I am attempting to join two json columns using Pandas.

import pandas as pd

students_df = pd.DataFrame([['Jay',16,'Soccer'],['Jay',26,'Soccer'],
                   ['Jack',19, 'FootBall'],
                   ['Dorsey',19, 'Dining'],
                   ['Mark',18, 'Swimming']],
                  columns = ['Name','Age', 'Sport'])
                  
courses_df = pd.DataFrame([['Jay','MS'],
                   ['Jay','Music'],
                   ['Dorsey','Music'],
                   ['Dorsey', 'Piano'],
                   ['Mark','MS']],
                  columns = ['Name','Course'])
                  
students_df_json = students_df.groupby(['Name']).apply(lambda x: x.drop(columns='Name').to_json(orient='records')).reset_index(name="students_json")          
courses_df_json = courses_df.groupby(['Name']).apply(lambda x: x.to_json(orient='records')).reset_index(name="courses_json")

I want to join the two dataframes and then concatenate the two json columns students_json and courses_json

pd.merge(students_df_json , courses_df_json, on="Name")

My try

pd.merge(students_df_json, courses_df_json, on="Name").apply(        
     lambda x: x["students_json"] + x["courses_json"]                 
 )  

                         

But this results in a key error

KeyError: 'students_json'

Also I have another question what is the variable x referring to in the lambda ?

jhon.smith
  • 1,963
  • 6
  • 30
  • 56

2 Answers2

1

Usually the lambda x refers to the function input variable x. In your case when you apply the function on the dataframe it is by default on the axis=0 which is row wise values.

For your requirement I believe you need to apply through axis=1 for column wise values as mentioned below.

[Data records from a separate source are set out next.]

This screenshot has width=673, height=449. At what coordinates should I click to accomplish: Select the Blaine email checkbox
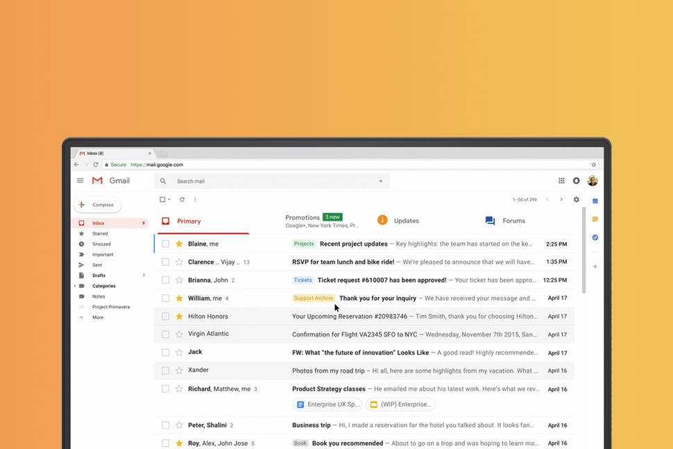tap(165, 244)

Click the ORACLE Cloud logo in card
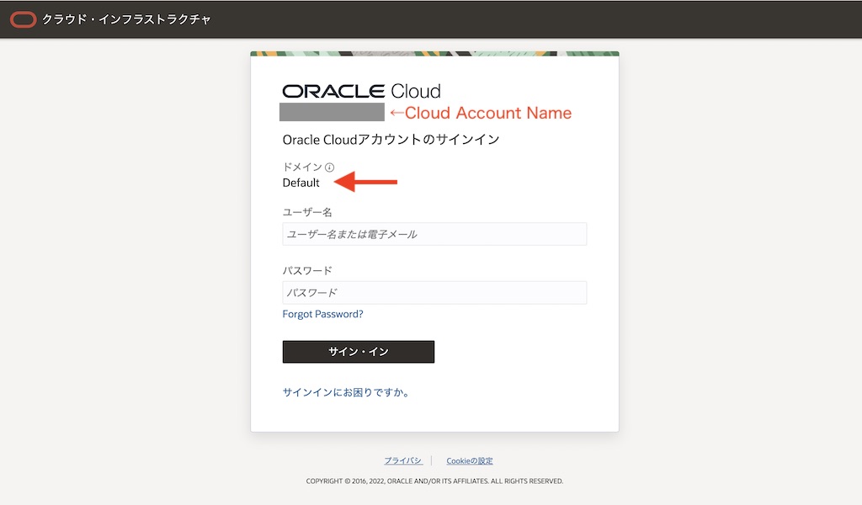pos(361,91)
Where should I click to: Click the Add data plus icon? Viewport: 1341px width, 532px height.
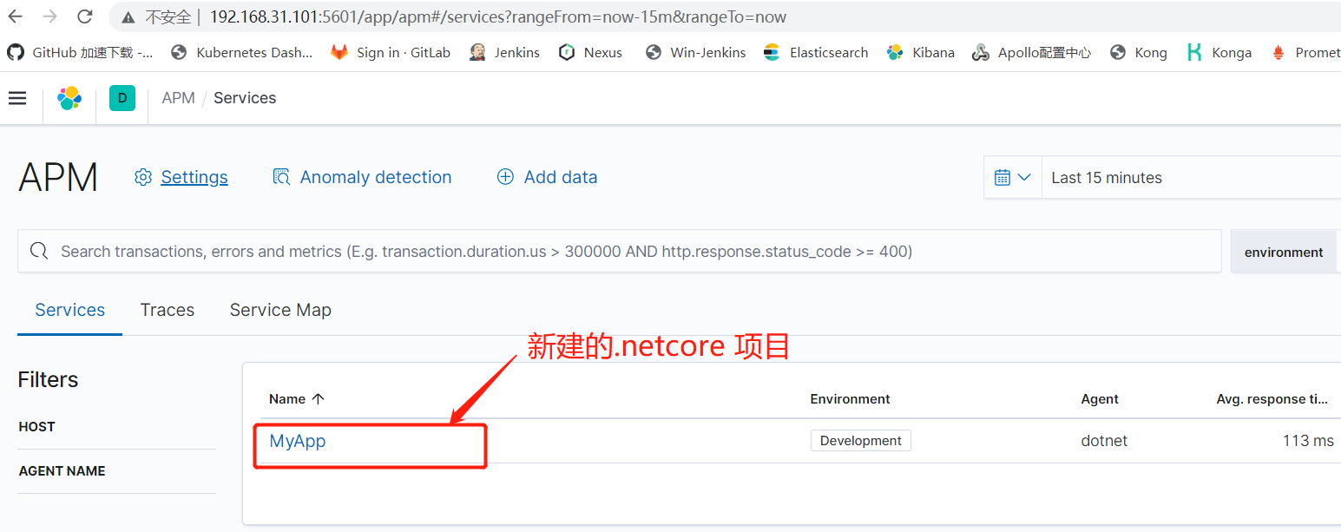click(504, 176)
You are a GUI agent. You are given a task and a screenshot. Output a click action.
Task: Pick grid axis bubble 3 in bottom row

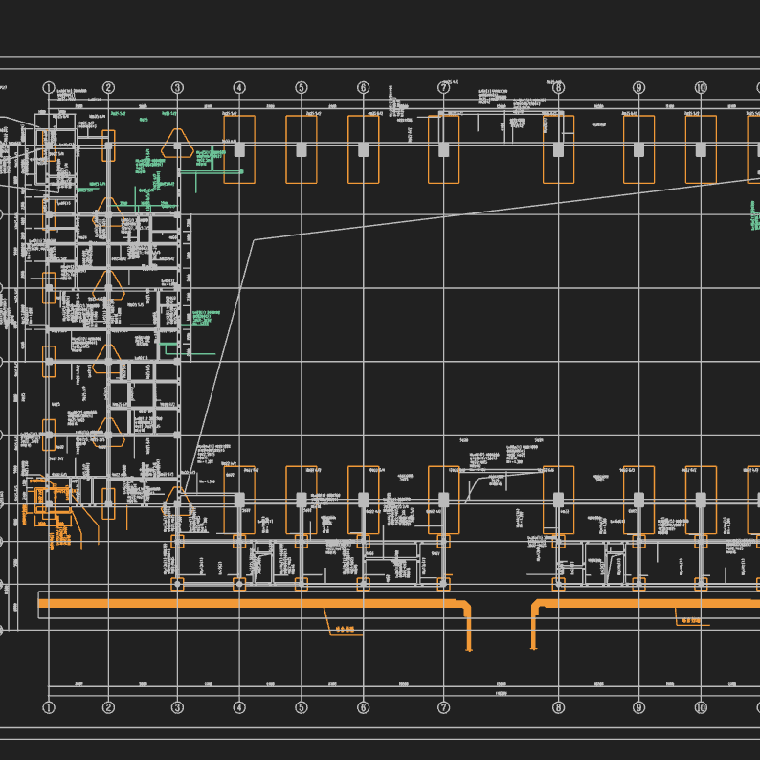[x=177, y=707]
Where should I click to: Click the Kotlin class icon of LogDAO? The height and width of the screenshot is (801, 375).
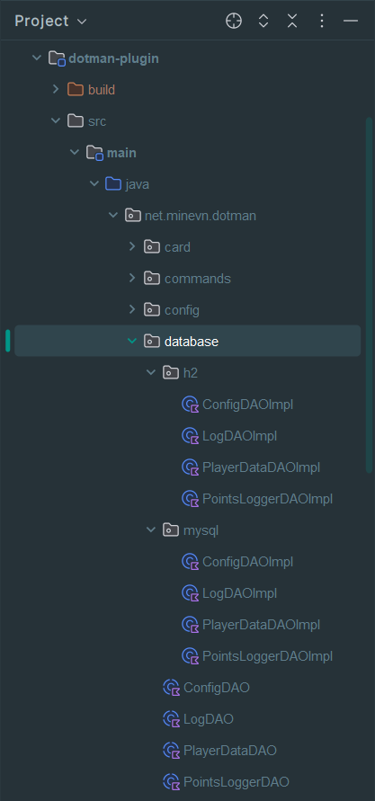tap(171, 719)
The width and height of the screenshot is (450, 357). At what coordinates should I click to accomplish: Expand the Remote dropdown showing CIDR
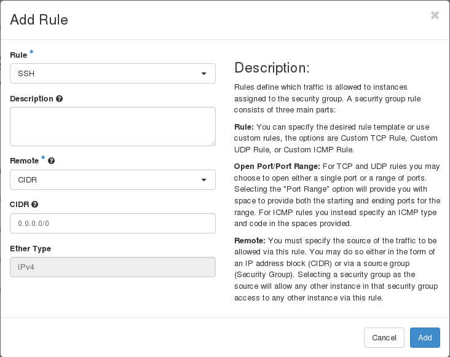(113, 179)
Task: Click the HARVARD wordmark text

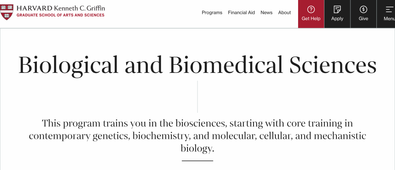Action: tap(34, 8)
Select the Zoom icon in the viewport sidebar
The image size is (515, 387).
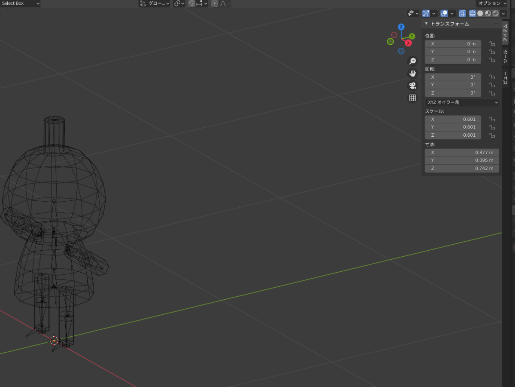coord(412,61)
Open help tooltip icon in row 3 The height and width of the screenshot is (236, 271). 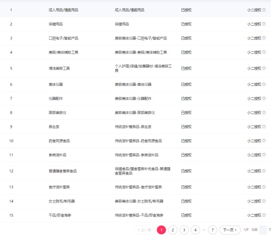pyautogui.click(x=264, y=38)
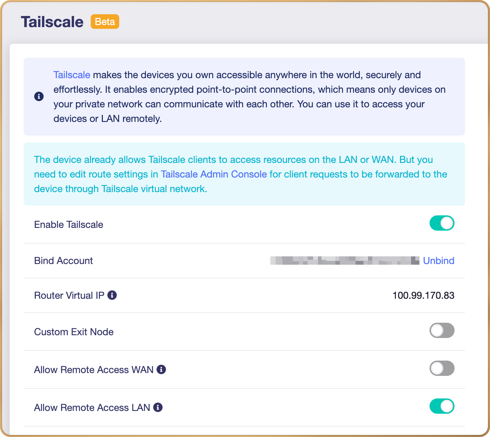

pd.merge(students_df_json, courses_df_json, on="Name").apply(        
     lambda x: x["students_json"] + x["courses_json"], axis=1
 )
Abhi
  • 1,080
  • 1
  • 7
  • 21
  • Hi is there a way to annotate the lambda x: as a data frame so intellisense can help me?For example in python we can annotate a variable name:str – jhon.smith Mar 04 '22 at 06:04
  • In lambda x : x is not a dataframe type, it is pandas series instead and not sure how to annotate non native datatypes of Python in intellisense – Abhi Mar 04 '22 at 06:08
1

For vectorized join dont use apply, only use + with Series:

df = pd.merge(students_df_json, courses_df_json, on="Name", how='left')
s = df["students_json"] + df["courses_json"]                 
jezrael
  • 822,522
  • 95
  • 1,334
  • 1,252